If annuities are relatively good value and we can still buy at pre 2012 rates (with protection from our freinds in Canary Wharf) I would have thought that there would be a fair degree of interest on a “buy now while rates last” basis.
The old chestnut “my house is my pension” is wearing a bit thin-even if you could buy a sausage with a brick. The money markets are hardly a source of solace to the pensioner so you’d have thought that the purchased life annuity would be making an overdue comeback.
But I fear that a combination of the Townsendian aspiration and a reluctance to pay the annuity premium will continue to make annuities as popular as a f**t in a lift.
Interesting article Henry. And some good references.
Another report on the value of Annuities you didn’t cite but may be of interest is below. It is by Canon and Tonks. It was research commissioned by the DWP.

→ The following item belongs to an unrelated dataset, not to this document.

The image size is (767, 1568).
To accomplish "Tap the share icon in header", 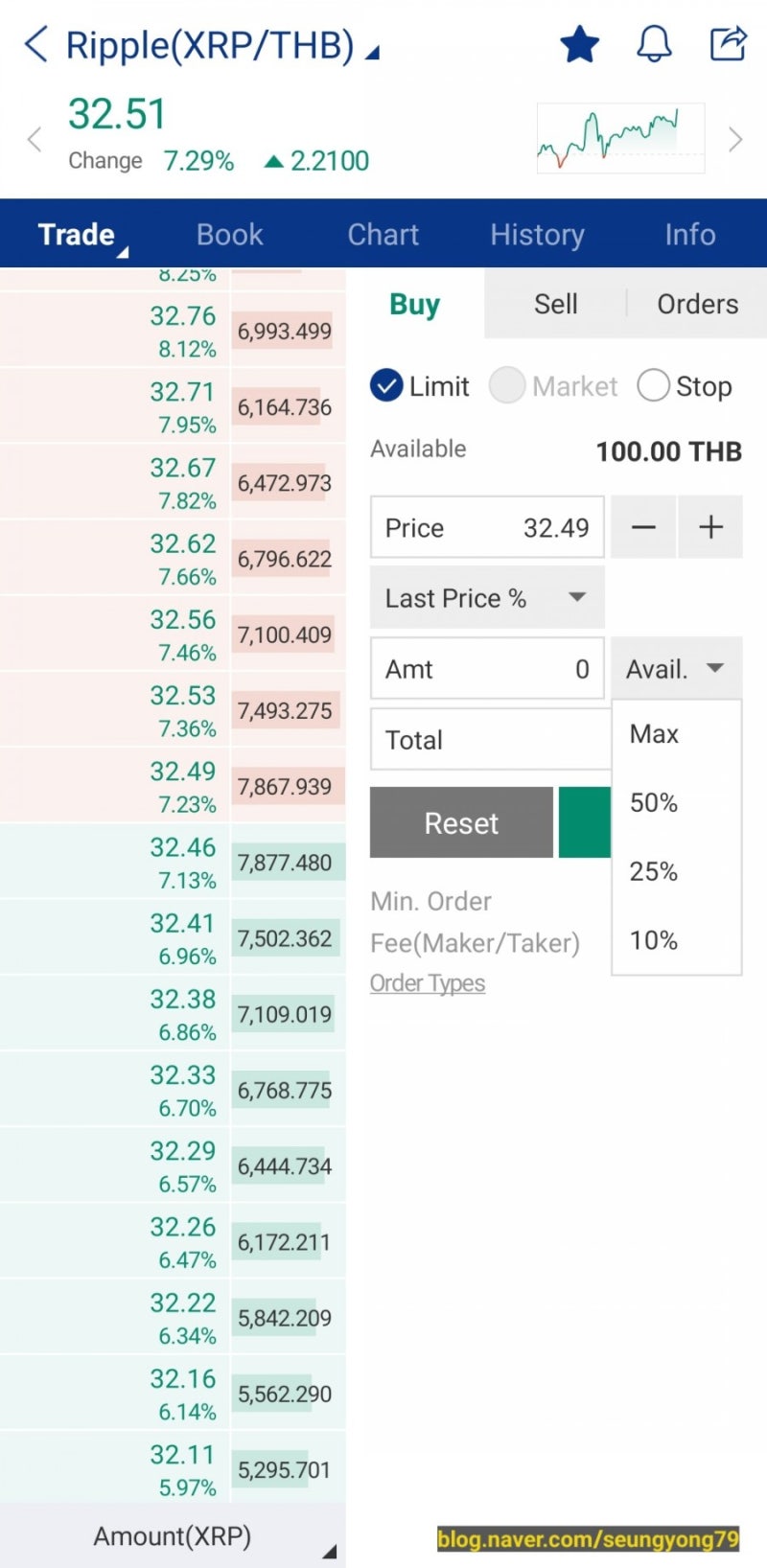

It broadly concludes that the market is valued fairly and annuities are a good buy. If that is the case the the strengthening of the regulations could only be met by a direct price increase. I’ve seen figures in well in excess of 10% quoted in the FT.
The question that comes to mind is where do annuitants feel the trade off should lay between price and security. Do annuity buyers always need to have protection such that the probability of insolvency within a year is *always* less than 0.5% or would a customer accept more risk than this, in exchange for a lower premium and the risk of forfeiting some of their future pension if people started living longer or the investments didn’t do as well as was expected? Effectively I am asking if anyone has quantified the risk appetite of annuitants and what this revealed regarding their risk reward trade off.

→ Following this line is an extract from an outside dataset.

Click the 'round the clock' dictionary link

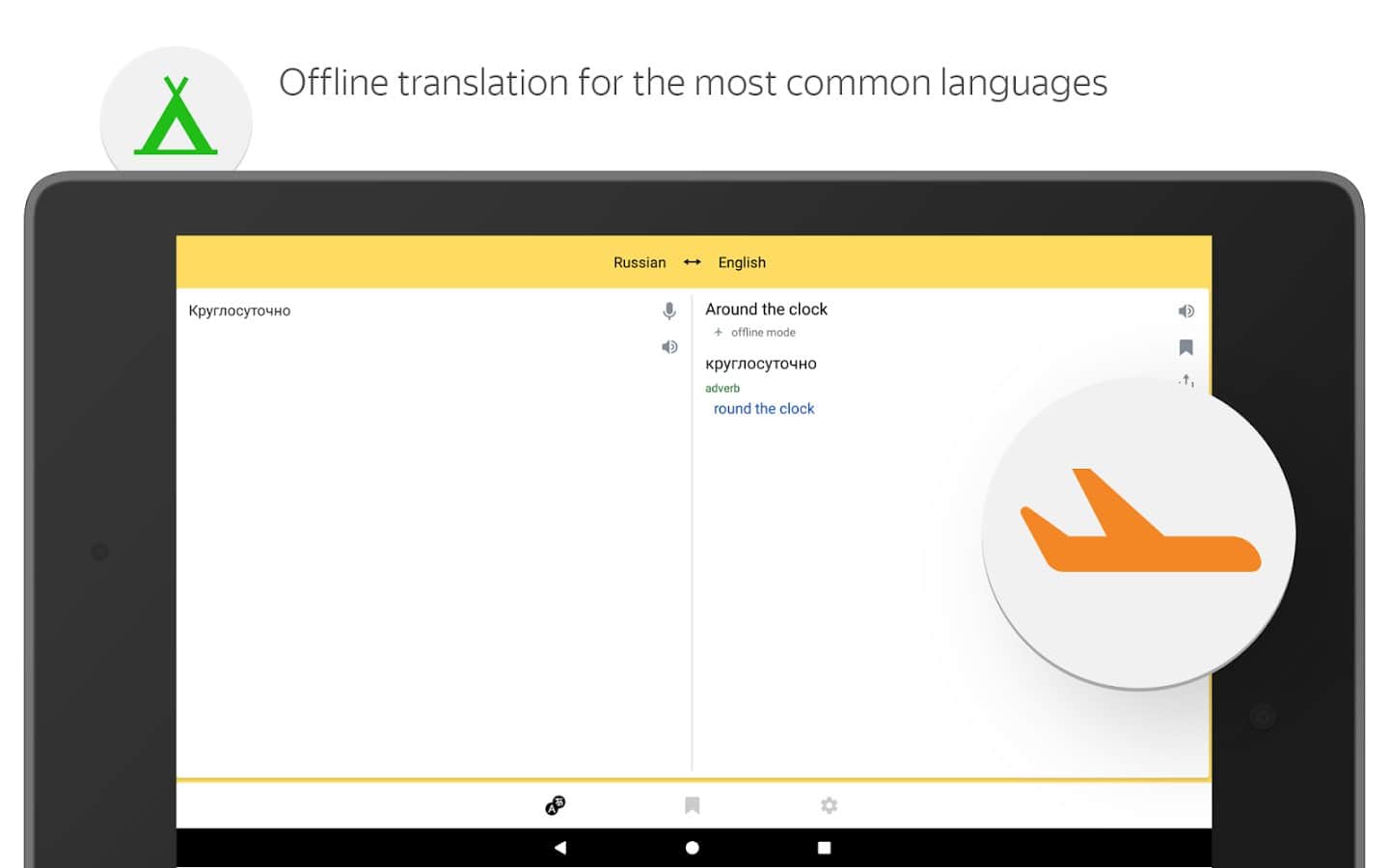(764, 409)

I don’t know if anyone has done any work on annuitant’s risk appetite though since the demise of with-profits annuities we haven’t had much chance to see!
I would like to see the Government issue longevity bonds which could be bought in stead of private annuities, leaving people to choose a slightly riskier private annuity without the over vigorous approach being forced through by Brussels-
Thanks for the comment which puts things very succinctly!
I would be concerned about the taxpayer underwriting more longevity risk than it already does at present (state and public sector pensions, inheritance tax receipts, long-term health and personal care costs, housing benefit, etc), especially in the face of a rising proportion of pensioners in society.
Reply to Andrew’s Comment
But would a longevity bond would necessarily increase the exposure of the UK Government to longevity risk? It seems that they are underwriting that risk anyway by being the pension provider of last resort and also being exposed to political pressure to maintain retirement incomes above a certain level. Government effectively have a large contingent longevity liability on their balance sheet which is not recognised. Issuing the bonds would at least focus policymakers of this obligation and make it a tangible liability.
It always seems to me that the main problem with longevity bonds is that there are a very limited number of private counterparties who would be prepared sit on the other side of the swap for a price that is affordable – at least in the volume that would need to be traded. It only seems that the government, with its ability to control universal retirement ages and taxation, is able to mitigate the costs of longevity.
Great posts, thanks.
my particular bug-bear is that there is no benchmark annuity rate or index.
It would be a great help if the Government (GAD) could publish a concensus annuity rate as a first step (using their own mortality assumptions) If the cost of buying a pounds worth of pensions at the official rate, we as annuity purchasers would be able to think about risk and reward,
If the Government could then establish an annuity service, linking into existing administration in Newcastle- even better,
I’ve suggested that a simplified annuity conversion rate- the Pensions Pound- would do a great deal for public awareness of the issue and is something that could and should be investigated by PADA- come on Andrew Young!